↓↓↓

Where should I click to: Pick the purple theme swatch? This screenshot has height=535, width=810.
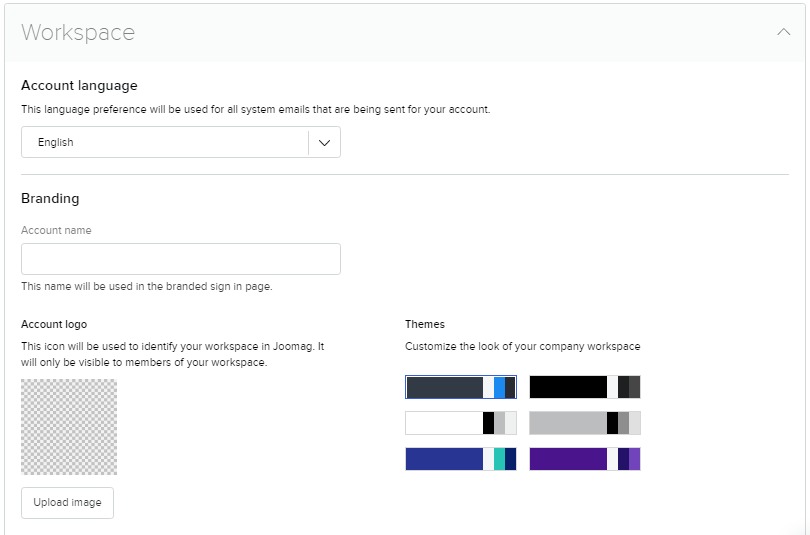pyautogui.click(x=584, y=459)
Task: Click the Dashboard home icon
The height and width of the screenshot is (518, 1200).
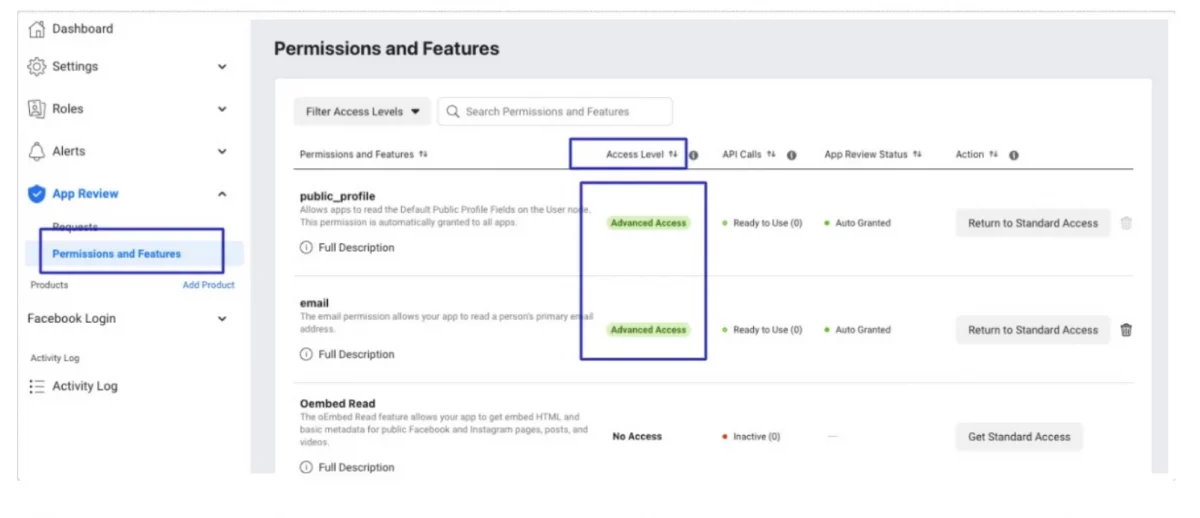Action: point(37,29)
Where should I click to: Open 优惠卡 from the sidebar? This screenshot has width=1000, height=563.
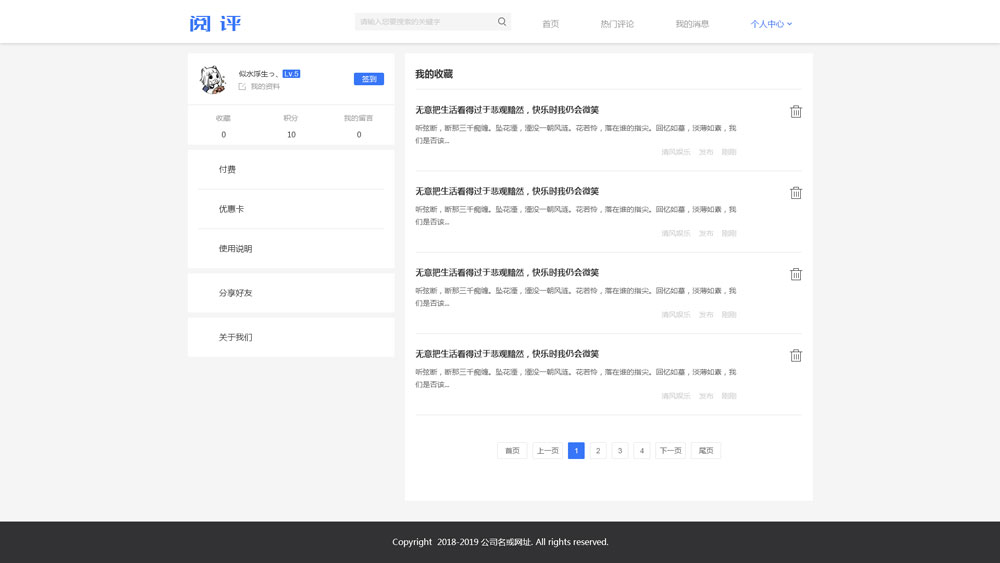point(231,209)
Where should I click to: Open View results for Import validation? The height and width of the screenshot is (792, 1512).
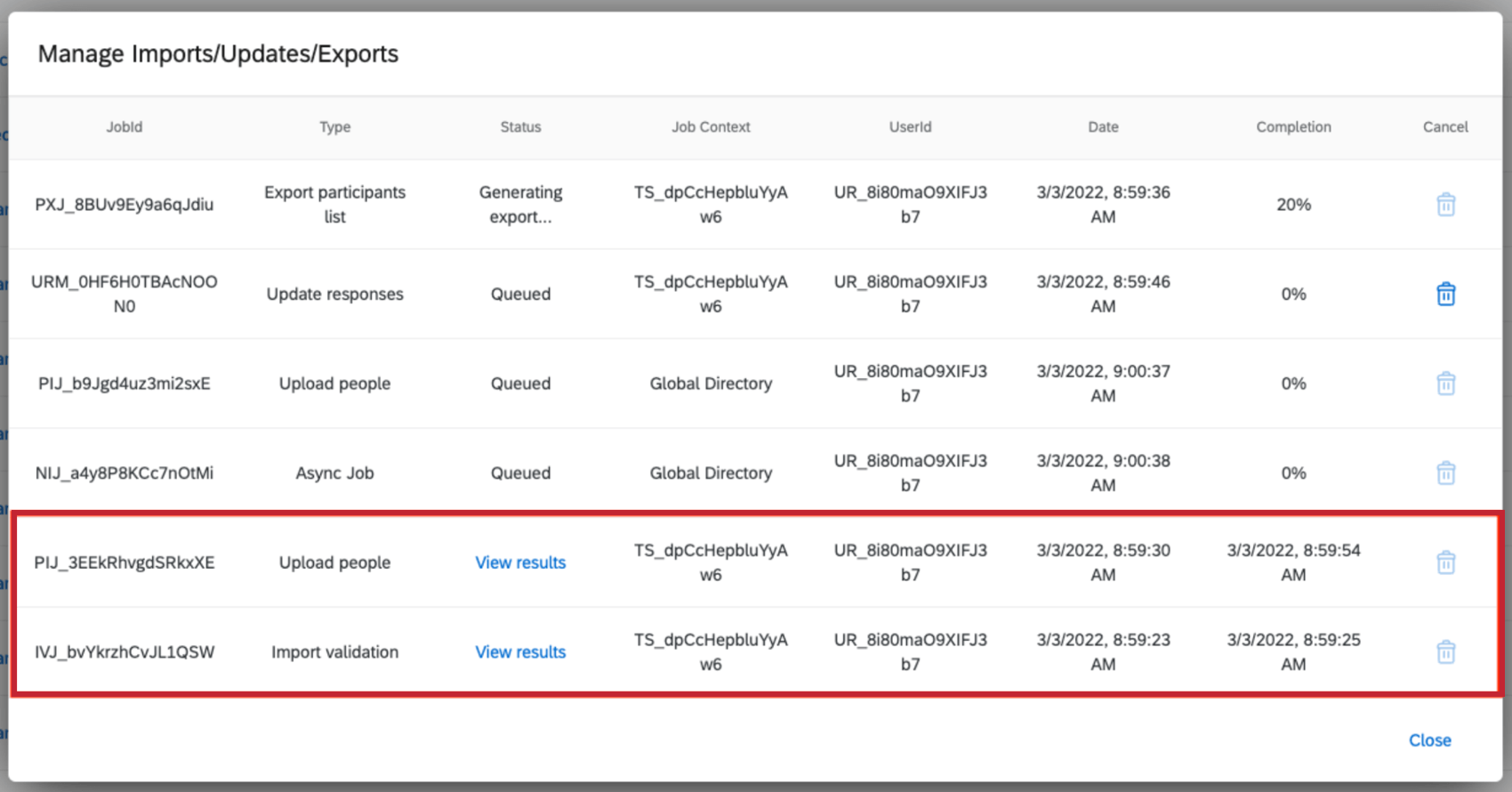point(520,652)
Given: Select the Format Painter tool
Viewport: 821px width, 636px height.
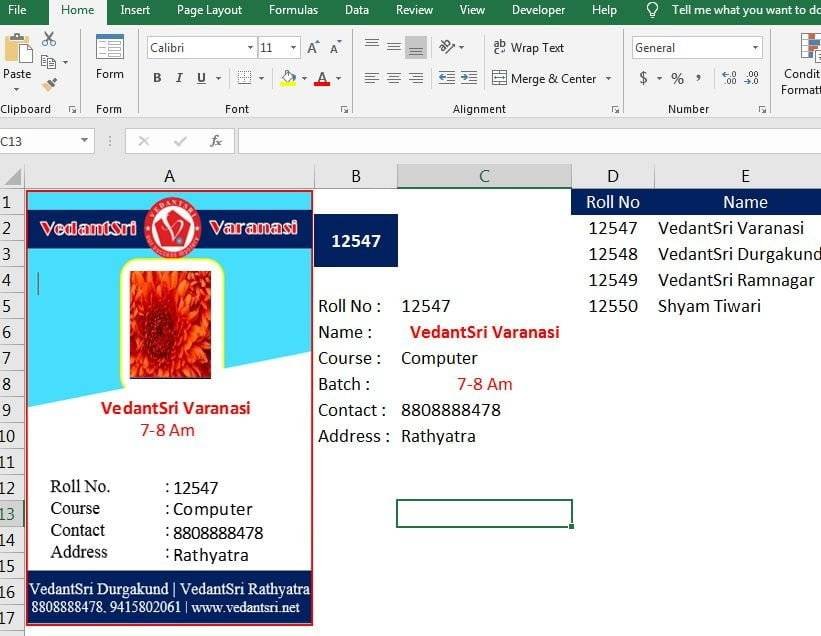Looking at the screenshot, I should [49, 85].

↑↑↑

Aim of the task:
Where a picture appears in the data, omit it; restate the rest word for word.

Your solution:
Where should I click to: Pick the purple theme swatch? This screenshot has height=535, width=810.
pyautogui.click(x=584, y=459)
Task: Click the Dashboard home icon
The height and width of the screenshot is (518, 1200).
Action: point(37,29)
Where should I click to: Open 优惠卡 from the sidebar? This screenshot has width=1000, height=563.
point(231,209)
Where should I click to: Open View results for Import validation? The height and width of the screenshot is (792, 1512).
point(520,652)
Given: Select the Format Painter tool
Viewport: 821px width, 636px height.
Looking at the screenshot, I should [49, 85].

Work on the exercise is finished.